网管员在日志分析中的五个误区
为了应对不断涌现的安全威胁,许多企业都部署了多种安全设备。这些设备生成大量的日志信息。为了利用这些信息,许多企业还部署了日志收集和分析程序。即使如此,许多用户仍然认为安全设备的作用没有达到期望值。之所以发生这种情况,常常是由于人们在日志分析中的五个误区所造成的。
不查看日志
许多用户都会犯一个低级错误—不查看日志。

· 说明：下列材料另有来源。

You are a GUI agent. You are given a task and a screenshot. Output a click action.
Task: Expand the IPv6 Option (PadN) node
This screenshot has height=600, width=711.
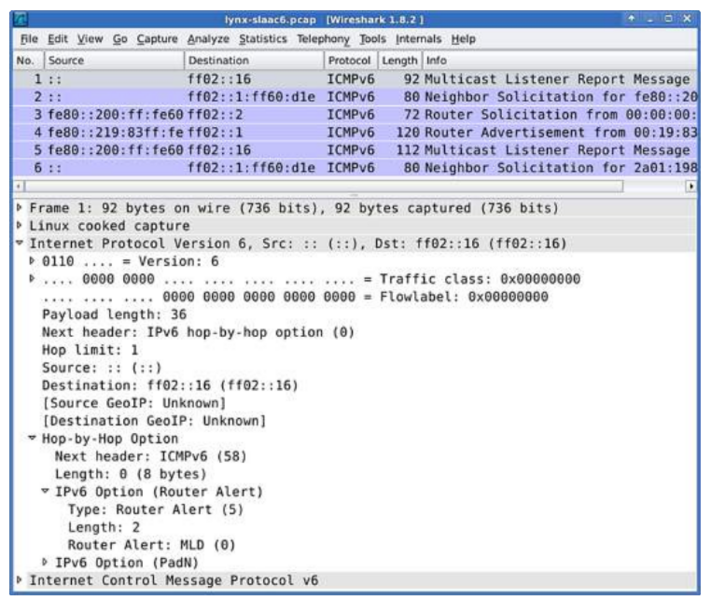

虽然收集和存储日志很重要,但只有经常查看日志,了解网络环境中发生了哪些情况,才能及时做出响应。一旦部署了安全设备并且收集了日志,用户需要对其进行持续监控,以及时发现可能发生的安全事件。
一些用户只在重大事件之后才审查日志,尽管这些用户能够获得事后分析的好处,但没能获得事前预防的好处。主动查看日志有助于用户更好地实现安全设施的价值,了解攻击行为将在何时发生并及时采取措施。
许多用户总爱抱怨入侵检测系统(IDS)不能起作用。造成这一问题的重要原因就是,IDS经常产生误报,使人们无法根据其警告信息采取行动。如果人们将IDS日志与其他日志(如防火墙日志)进行全面关联分析,就能充分发挥IDS的作用。
没区分日志的优先次序
日志已经收集完毕,存储时间也足够长,并且日志格式也统一了,接下来网管员应该从何处着手呢?建议用户设法获得高水平的摘要以查看最近的安全事件。这需要克服另外一个错误,即不区分日志记录的优先次序。一些网管员理不清优先次序就研究大量的日志数据,结果就会半途而废。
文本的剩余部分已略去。